Mancini: Ein Tag, zwei Verträge

von Redaktion

Der Videobeweis feiert möglicherweise noch in dieser Saison Premiere in der Champions League. Nach Angaben der BBC diskutiert die UEFA seit Wochen darüber, den eigentlich erst für die kommende Saison geplanten Start vorzuziehen. Die Entscheidung könnte Anfang Dezember bei der nächsten Sitzung des UEFA-Exekutivkomitees bekannt gegeben werden, berichtet die BBC. In der Königsklasse war es zuletzt zu mehreren Fehlentscheidungen gekommen. Erst am Mittwoch hatte Manchester City gegen Schachtjor Donezk einen Foulelfmeter erhalten, als Nationalspieler Raheem Sterling nach einem Tritt in den Rasen zu Fall gekommen war. Dafür hat sich Sterling zwar offiziell entschuldigt („Ich weiß nicht, was passiert ist, ich habe keinen Kontakt gespürt“), doch das nutzt den Ukrainern wenig. Nach dem 0:2-Rückstand war das Spiel praktisch entschieden.
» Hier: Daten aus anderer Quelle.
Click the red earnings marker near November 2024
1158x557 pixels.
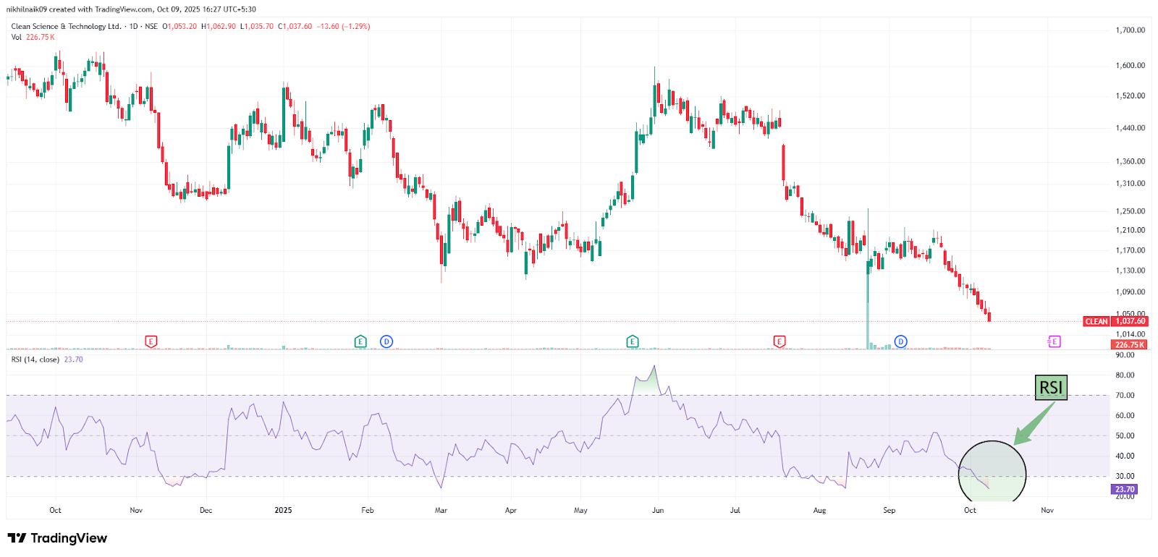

Real Madrids Kapitän Sergio Ramos hat sich nach einem Ellenbogenschlag im Champions-League-Spiel in Pilsen (5:0) bei seinem Gegenspieler Milan Havel entschuldigt. „Fußball lehrt dich viele Dinge. Ich hätte heute nicht so in den Zweikampf gehen dürfen“, schrieb der 32-Jährige auf Twitter und ergänzte: „Es war nicht meine Absicht, dich zu verletzen. Gute Besserung!“ Ramos hatte Havel in einem Laufduell mit dem Ellbogen getroffen, der Tscheche ging daraufhin mit blutender Nase zu Boden und wurde kurz vor der Pause ausgewechselt. Schiedsrichter Deniz Aytekin (Oberasbach) ahndete die Situation nicht.

Hat sich Roberto Mancini, 53, in seiner Zeit als Coach von Manchester City Teile seines Gehalts über einen Club in Abu Dhabi auszahlen lassen? Das behauptet zumindest „Der Spiegel“ und beruft sich auf Dokumente, die dem Nachrichtenmagazin im Rahmen der Football-Leaks-Enthüllungen zugespielt wurden. Der heutige italienische Nationaltrainer schloss demnach an einem Tag gleich zwei Verträge ab: einen als City-Coach, einen als Berater des Al Jazira Sports and Cultural Club in der Arabian Gulf League. Hinter beiden Klubs stand Scheich Mansour bin Zayed Al Nahyan. Der Spiegel schließt aus dem internen Mailverkehr, dass Mancini sich „zu diesem Zeitpunkt also offenbar einen Teil seines Trainergehalts auf Umwegen über Al Jazira bezahlen“ ließ und das angebliche „Consulting“ des arabischen Vereins womöglich nur ein Vorwand war.